In Q1 '24, US personal consumption grew 2.5% QoQ. Durable goods declined -1.2% primarily due to a -$13.9B decline in motor vehicles and parts spending; motor vehicles and parts have lost over $32.7B in the last 12 months. 11.4% of total personal consumption goes into durable goods while 21.1% goes into nondurables. Nondurable goods stayed firm, driven by consumer spending on clothing and footwear, up $6.6B QoQ. Lastly, services saved consumer spending from a decline, growing 4% QoQ; household consumption expenditures (for services), health care, and financial services and insurance were the main drivers of services, contributing a combined $137.5B in Q1 '24. Services received 67.5% of consumer spending during the quarter.
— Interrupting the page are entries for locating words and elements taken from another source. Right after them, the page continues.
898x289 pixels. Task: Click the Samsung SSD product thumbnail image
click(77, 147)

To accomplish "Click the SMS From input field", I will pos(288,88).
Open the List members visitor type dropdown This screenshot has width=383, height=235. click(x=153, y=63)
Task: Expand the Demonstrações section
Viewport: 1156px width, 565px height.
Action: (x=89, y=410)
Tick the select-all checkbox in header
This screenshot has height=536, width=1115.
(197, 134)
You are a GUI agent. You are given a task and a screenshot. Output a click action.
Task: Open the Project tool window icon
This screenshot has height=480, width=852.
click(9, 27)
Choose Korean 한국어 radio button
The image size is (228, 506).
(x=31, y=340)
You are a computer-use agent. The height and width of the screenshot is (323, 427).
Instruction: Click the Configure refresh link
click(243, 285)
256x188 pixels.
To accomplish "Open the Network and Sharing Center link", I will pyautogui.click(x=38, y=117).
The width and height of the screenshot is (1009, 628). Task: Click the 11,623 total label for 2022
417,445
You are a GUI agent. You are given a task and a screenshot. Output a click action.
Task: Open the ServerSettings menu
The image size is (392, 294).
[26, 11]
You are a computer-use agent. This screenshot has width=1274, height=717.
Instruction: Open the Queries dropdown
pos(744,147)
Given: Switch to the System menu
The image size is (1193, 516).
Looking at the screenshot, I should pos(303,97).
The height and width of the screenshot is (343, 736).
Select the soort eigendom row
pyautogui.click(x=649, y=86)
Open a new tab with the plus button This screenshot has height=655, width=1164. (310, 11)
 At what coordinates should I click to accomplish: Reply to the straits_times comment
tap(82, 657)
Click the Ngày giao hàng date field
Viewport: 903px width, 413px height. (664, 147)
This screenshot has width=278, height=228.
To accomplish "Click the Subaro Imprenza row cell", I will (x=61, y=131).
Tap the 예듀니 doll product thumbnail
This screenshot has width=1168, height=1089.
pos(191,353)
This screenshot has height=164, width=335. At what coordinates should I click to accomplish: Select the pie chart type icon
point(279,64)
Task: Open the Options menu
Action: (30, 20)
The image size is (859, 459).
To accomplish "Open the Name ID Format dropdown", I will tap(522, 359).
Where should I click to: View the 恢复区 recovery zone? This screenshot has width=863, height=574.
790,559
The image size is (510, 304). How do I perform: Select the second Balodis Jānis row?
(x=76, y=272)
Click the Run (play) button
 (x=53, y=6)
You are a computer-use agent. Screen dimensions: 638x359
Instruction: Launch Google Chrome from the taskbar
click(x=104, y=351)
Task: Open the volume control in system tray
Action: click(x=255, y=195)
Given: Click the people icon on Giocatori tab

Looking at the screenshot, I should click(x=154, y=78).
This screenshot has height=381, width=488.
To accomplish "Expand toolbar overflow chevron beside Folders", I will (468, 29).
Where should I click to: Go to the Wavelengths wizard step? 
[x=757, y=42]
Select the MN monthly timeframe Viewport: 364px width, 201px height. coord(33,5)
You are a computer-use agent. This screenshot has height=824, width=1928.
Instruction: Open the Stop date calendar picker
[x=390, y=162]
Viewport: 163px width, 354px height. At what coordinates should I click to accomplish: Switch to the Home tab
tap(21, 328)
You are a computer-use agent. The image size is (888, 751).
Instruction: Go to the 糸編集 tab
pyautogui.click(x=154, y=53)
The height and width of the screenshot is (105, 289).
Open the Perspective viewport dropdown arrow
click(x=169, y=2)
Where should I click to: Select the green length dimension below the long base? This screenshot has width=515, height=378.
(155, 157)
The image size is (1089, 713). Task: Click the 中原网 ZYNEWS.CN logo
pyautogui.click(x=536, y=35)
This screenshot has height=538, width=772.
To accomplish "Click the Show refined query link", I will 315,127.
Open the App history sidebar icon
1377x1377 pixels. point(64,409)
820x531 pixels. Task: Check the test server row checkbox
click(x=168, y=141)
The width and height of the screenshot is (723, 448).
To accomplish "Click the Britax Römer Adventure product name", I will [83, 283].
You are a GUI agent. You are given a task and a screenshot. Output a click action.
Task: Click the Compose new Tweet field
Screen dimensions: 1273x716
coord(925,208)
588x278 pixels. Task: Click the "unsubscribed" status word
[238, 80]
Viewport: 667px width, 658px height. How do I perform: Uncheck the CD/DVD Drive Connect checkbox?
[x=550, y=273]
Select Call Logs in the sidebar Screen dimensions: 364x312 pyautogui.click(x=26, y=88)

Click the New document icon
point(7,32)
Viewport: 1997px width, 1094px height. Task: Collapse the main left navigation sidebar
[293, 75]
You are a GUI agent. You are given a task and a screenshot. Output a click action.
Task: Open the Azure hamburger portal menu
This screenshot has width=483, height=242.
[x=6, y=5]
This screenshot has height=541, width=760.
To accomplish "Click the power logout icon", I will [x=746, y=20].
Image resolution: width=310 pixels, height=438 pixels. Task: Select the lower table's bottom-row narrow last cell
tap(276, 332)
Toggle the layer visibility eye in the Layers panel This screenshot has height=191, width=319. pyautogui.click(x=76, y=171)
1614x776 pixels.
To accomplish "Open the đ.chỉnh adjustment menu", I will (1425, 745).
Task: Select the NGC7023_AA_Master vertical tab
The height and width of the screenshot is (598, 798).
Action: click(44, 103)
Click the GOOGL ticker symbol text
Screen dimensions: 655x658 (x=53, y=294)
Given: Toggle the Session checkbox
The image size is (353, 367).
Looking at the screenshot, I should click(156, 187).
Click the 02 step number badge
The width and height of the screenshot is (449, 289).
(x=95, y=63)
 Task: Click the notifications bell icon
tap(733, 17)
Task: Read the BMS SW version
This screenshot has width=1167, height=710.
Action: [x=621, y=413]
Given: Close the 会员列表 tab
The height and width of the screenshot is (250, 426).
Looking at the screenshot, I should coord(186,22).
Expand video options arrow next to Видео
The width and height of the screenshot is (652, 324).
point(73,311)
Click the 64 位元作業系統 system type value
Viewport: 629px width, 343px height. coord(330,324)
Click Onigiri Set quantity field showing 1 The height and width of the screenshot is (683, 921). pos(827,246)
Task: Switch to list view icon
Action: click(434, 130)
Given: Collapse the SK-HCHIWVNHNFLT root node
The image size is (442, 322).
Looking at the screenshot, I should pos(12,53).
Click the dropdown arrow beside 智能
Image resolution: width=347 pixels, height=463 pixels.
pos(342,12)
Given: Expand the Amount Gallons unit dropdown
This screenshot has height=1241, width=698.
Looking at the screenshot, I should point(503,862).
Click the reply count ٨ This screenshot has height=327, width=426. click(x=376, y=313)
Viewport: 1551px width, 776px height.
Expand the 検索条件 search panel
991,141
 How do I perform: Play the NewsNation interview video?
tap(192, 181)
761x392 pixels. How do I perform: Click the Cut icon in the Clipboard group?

US private domestic investments

Residential Investments Saw Double Digits Growth in Q1 '24

US private domestic investment grew 3.2% in Q1 '24 with most of its fixed investment capital going towards residential and intellectual property products. QoQ, residential, and intellectual property products increased 13.9% and 5.4%, respectively; intellectual property was driven by software investments which saw a $20.2B increase. 22.7% of total fixed investments went into residential such as houses and apartments.

US government spending

Only 17.3% of the Total US Government Capital is Allocated to Gross Investments

In Q1 '24, US government spending grew 1.2%, with most of its growth coming from state and local expenditures and investments ― 2%. State and local gross investment ― highway construction, public buildings, and military equipment ― grew $1.8B to $452B; on the other hand state and local consumption expenditures grew $10.3B to the massive $1,944B which includes national defense, public education, law enforcement, and public healthcare. In Q1 ‘24, the annualized US government spending was $3,899B of which only 17.3% went into gross investments at federal, state, and local levels.

A -$846B Trade Deficit

In Q1 '24, the US reported a negative net export of -$846B due to the 6.8% and 9% increase in imported goods and services, respectively. The US is a positive net seller of exported services, $290B, and a negative net seller of exported services at around -$1,136B.

A Positive Output Gap

In Q1 '24, the output lowered from 0.82% to 0.67%, representing a cooling off in a booming economy. Demand for services is still surging while it has slowed down for goods; this is important because consumption is 69% of the US GDP. Lastly, the Fed usually starts to cut interest rates in anticipation of a declining output gap turning toward negative.

Investment Analysis

The US GDP showed a strong demand for services, and a strong capital inflow for residential, and intellectual property products. The downtrend in motor vehicles and parts is a bearish signal for some motor vehicle stocks. Avoid discretionary stocks, and rotate to the S&P 500 and health care.